-------- SUPPLIED DATA
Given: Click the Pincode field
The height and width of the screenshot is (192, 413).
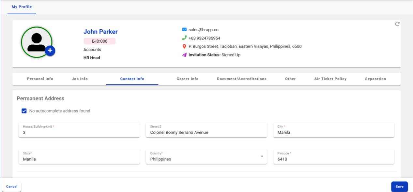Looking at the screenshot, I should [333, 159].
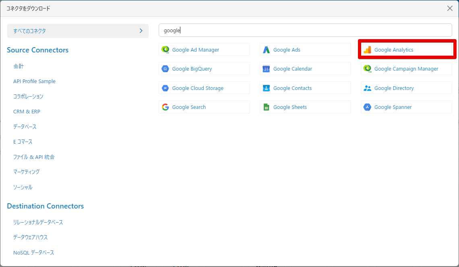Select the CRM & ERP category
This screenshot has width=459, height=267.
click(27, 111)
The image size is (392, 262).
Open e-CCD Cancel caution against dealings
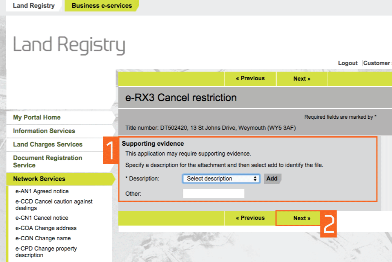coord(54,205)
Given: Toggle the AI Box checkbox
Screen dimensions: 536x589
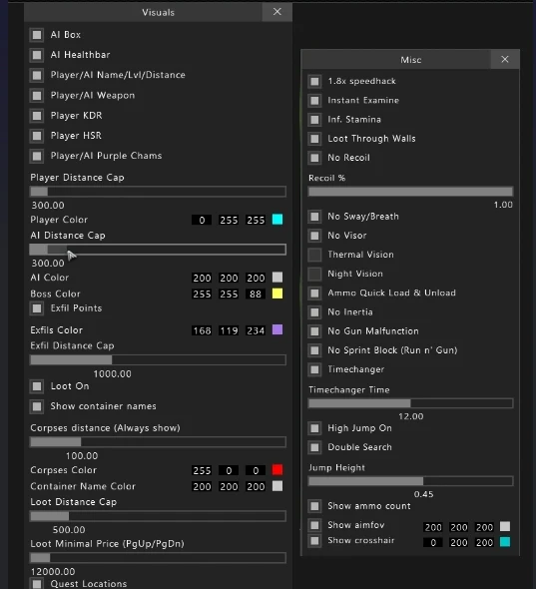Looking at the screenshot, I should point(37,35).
----------------
-------- SUPPLIED DATA
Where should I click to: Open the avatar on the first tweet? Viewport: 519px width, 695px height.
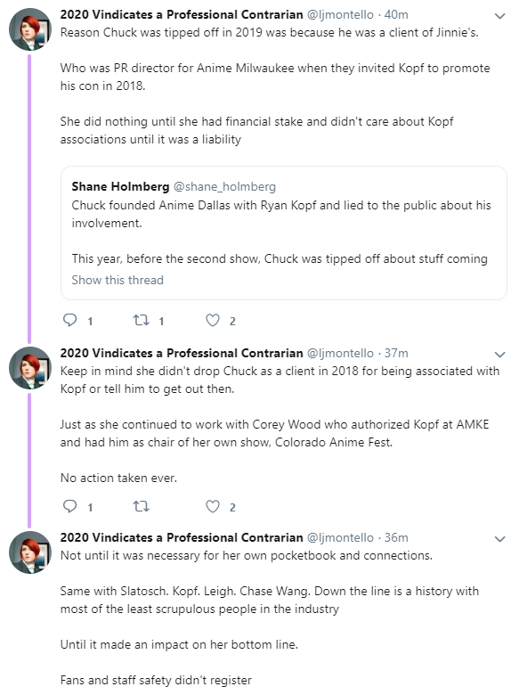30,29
----------------
**EXERCISE DIRECTIONS:** Go through the entries above and count the lines holding the word "Given"; write nothing but the number.

**EXPECTED OUTPUT:** 2